People are jittery about leases and ground rent. Solicitors don’t want to be sued later and err on side of caution.

Basically people want to buy properties with either a very low and fixed ground rent or zero. The increasing types likes yours aren’t popular now and seen as a risk to further buyers in terms of getting mortgages, even if a current buyer can get one. That’s also why they are advised against.

areyouhavingagiraffe · 20/05/2021 17:53

Natwest also state:
N.B. if the ground rent exceeds £250 per annum (£1000 per annum for London properties) you must confirm that the terms of the lease in relation to the ground rent are acceptable. We can then approach the valuer to confirm whether the cost of the ground rent would affect property suitability and marketability.

So, it never exceeds £1,000. Ever. Not even at Year 125.

OP posts:
Wtfdoipick · 20/05/2021 18:00

But it will be exceeding the 0.1% when it increases in 4 years. It is that which may be deemed as unreasonable.

areyouhavingagiraffe · 20/05/2021 18:03

It will. But Natwest don't stipulate that as an issue. They say if the ground rent exceeds £1,000....however it does not.

OP posts:
Wtfdoipick · 20/05/2021 18:05

But that comes under the first bit that as long as it is reasonable, the £1000 limit is a separate issue

WombatChocolate · 20/05/2021 18:27

Note that solicitors also tell clients that mortgage lenders could become stricter about ground rent terms in future. They don’t just advise against if the buyer cannot get a mortgage now, but also if there is a risk that when they come to sell, furtive buyers might struggle to get a mortgage or sell.

Lots of people have flats with ground rent terms which were acceptable when they bought them. Due to the doubling ground rent scandal, mortgage lenders have responded by being more cautious than is probably needed and flats that had leases seen as fine, are often no longer seen as fine.

You can return to the solicitor and ask exactly what is considered onerous if 0.1% isn’t stipulated....but the generals term ‘anything onerous’ will include that and solicitors are on the look out for anything exceeding 0.1% as so many lenders DO stipulate that now...so it has essentially become universal. Mortgage lenders have become very fussy and so solicitors have to be very fussy.

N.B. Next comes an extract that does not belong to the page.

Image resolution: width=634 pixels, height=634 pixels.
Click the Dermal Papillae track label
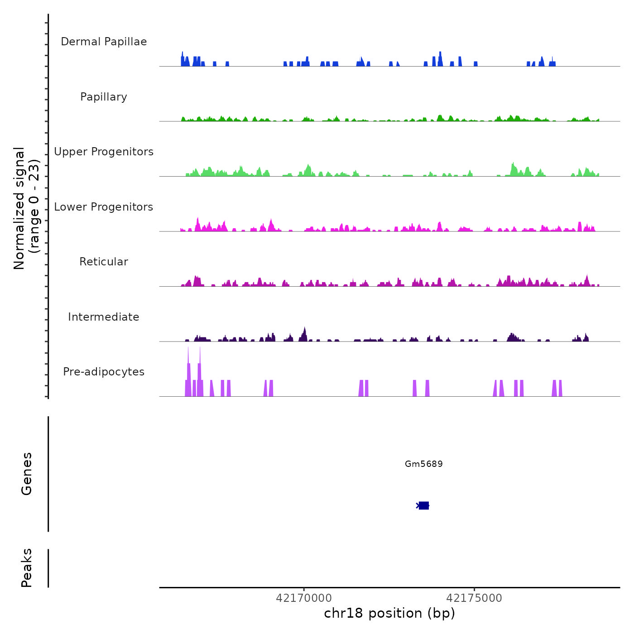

When you bought it and when you think about the ground rent you’re not phased. However, the market has changed and the fact the law is changing to mean new builds won’t have these onerous ground rent terms, makes those that remain with them will become more difficult to sell and relatively unattractive. Sadly, this is probably going to cost you in some form...either a lower price or via a statutory lease extension. Be wary of a deed of variation or informal lease extension (might be offered cheaper) as these often still impose ground rents.

The trouble with thinking you can just lower the selling price, is that often people do t realise the lower selling price is to reflect to lease issues. When they get further in the buying process and the lease issue is spelled out to them, they either want to pull out or have more money off or ask you to arrange lease extension....so you end up doing it anyway.

Selling a property that’s gas already had the lease sorted out is by far the easiest as lots of buyers are freaked by the issues or daunted by sorting it themselves even if they don’t need a mortgage....but most do need a mortgage and simply won’t get one with onerous terms.

It’s the 0.1% thing regardless of whether it’s named by the specific lender or not.